Personal information
- Date of birth: 16 January 1955 (age 70)
- Place of birth: Romania
- Position: Midfielder

Senior career*
- Years: Team / Apps / (Gls)
- 1973–1980: FC Rapid București
- 1982–1986: Toronto Italia

International career
- 1973–1975: Romania U21 / 3 / (0)

= Marinel Risnita =

Romanian footballer

Marinel Risnita (born 16 January 1955) is a Romanian former footballer who played as a midfielder.

== Career ==
Risnita played in Divizia A in 1973 with FC Rapid București and would play with the team for seven seasons. In his debut season he played in 18 matches and recorded 5 goals. Throughout his tenure with Rapid București he played in the 1975–76 European Cup Winners' Cup against R.S.C. Anderlecht. In 1982, he played abroad in the National Soccer League with Toronto Italia.
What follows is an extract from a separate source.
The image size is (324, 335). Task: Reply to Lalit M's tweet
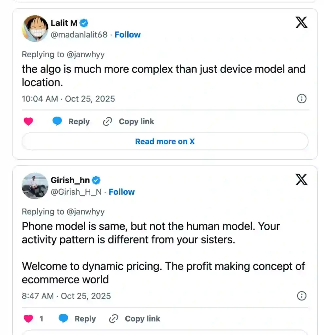[71, 122]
In his debut season in Toronto he featured in the Labatt's International tournament where he recorded a goal for Italia in a 4-1 victory over Celtic F.C. In 1985, he assisted Toronto by securing the NSL Championship title where he contributed a goal.

== International career ==
Risnita played with the Romania national under-21 football team and made his debut on 25 September 1973 against East Germany.